Midway through an exhibition game on a Thursday night in September, at the nearly empty WinSport Olympic training complex in Calgary, Alberta, Gillian Apps followed a rush up the ice from her familiar spot out on the left wing and slipped into an open space on the near side of the net. Using her long reach she gathered a loose puck and swept across the crease. The goalie, a 17-year-old on one of Calgary’s elite AAA men’s development teams, was caught out of position and frantically shifted to catch up with her. Apps held her course a fraction of a second longer, forcing the goalie to commit. She dipped her front shoulder to cock the lever on a wicked backhand shot—then slid the puck back across the crease to her streaking veteran teammate Hayley Wickenheiser, who buried it in the half-empty net.

The goal, in itself, was unremarkable. The Canadian women’s team long ago established a level of play that is dominant on the world stage, winning 10 of the past 14 world championships and gold medals at the past three Olympics. Today the women had already finished off several crisp sequences that would blur together with countless other well-executed plays on the way to a 7-2 thrashing of the U-18 Calgary Northstars. In the official Team Canada write-up of the game the following day, the Wickenheiser goal at 10:09 of the second period would warrant barely a mention.

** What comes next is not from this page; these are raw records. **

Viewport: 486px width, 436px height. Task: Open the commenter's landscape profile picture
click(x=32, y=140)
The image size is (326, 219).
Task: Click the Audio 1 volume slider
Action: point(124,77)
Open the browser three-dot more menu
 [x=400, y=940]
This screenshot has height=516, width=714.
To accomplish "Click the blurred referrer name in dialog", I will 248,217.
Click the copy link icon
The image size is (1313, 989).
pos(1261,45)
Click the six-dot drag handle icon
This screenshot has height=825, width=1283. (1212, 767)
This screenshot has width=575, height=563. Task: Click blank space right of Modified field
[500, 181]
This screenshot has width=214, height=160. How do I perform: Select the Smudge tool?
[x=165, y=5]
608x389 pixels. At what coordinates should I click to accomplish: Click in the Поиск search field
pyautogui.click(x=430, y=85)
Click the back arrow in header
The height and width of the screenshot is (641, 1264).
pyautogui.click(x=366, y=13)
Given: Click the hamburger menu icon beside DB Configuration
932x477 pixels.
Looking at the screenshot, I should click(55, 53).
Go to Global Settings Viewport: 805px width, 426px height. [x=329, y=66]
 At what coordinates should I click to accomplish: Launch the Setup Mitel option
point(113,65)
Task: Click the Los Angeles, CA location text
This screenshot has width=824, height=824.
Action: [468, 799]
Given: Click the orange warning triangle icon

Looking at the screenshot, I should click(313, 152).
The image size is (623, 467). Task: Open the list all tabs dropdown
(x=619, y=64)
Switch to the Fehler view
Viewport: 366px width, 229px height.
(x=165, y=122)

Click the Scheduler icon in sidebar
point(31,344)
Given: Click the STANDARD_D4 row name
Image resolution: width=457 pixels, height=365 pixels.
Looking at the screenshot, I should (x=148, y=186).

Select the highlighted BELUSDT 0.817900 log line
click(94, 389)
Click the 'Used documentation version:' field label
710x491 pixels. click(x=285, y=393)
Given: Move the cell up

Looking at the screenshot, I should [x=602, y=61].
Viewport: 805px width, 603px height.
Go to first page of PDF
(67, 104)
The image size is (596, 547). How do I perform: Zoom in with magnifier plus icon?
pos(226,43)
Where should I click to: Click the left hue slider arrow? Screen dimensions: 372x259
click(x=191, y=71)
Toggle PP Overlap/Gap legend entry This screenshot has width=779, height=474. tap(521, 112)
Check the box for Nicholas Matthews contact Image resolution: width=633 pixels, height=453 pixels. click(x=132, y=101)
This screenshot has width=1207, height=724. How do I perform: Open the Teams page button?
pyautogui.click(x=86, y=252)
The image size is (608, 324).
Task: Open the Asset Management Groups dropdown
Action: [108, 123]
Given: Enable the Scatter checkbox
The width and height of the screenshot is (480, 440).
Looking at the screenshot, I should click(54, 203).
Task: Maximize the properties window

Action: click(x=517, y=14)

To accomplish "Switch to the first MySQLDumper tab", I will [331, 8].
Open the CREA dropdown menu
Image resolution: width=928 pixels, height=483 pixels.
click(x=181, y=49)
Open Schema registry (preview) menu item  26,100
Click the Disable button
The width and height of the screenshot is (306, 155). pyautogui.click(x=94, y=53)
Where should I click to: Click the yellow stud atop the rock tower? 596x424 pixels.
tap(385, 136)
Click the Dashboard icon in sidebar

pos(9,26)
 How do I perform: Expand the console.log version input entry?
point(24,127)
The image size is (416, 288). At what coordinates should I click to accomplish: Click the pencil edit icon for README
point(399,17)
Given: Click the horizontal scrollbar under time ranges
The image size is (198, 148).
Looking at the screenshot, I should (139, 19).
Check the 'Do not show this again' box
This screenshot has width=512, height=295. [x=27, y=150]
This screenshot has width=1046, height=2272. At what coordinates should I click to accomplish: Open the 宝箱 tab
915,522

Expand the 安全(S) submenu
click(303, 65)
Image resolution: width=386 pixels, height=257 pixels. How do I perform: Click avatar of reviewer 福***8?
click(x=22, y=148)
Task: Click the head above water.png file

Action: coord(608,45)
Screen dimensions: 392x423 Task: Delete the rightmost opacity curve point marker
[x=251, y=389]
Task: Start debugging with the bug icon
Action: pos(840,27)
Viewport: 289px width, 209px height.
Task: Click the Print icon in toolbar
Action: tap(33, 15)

For Apps, fighting for a spot on the Olympic roster, those few seconds stood out as symbolic. Once a rising teen star in Canada’s centralized Olympic training camp, Apps was now almost 30 years old—and a two-time gold medal winner. At the 2006 Games in Turin, Italy, she had been the third-highest scorer among all players. She is still a big power forward—at 6 feet tall and 175 pounds, the biggest player on the squad—and still plays the game with what one Canadian sports writer called “controlled recklessness.” But as a veteran her role has evolved. She is now looked to for intelligent, disciplined hockey at both ends of the rink, to forecheck, use her size to control the ice, dig loose pucks out of corners, fight for position in front of the opponent’s net, kill penalties and create opportunities for her teammates. She is one of 13 returning players from the Vancouver gold-medal team, all of them being pushed by an up-and-coming generation that’s faster, better trained and more skilled. With 27 roster spots getting trimmed to 21 by the end of December, none of the veterans’ positions were safe. On that Thursday night in Calgary, Apps’ 21-year-old linemate, Mélodie Daoust, scored two of the team’s seven goals. Apps’ contribution couldn’t be measured by statistics.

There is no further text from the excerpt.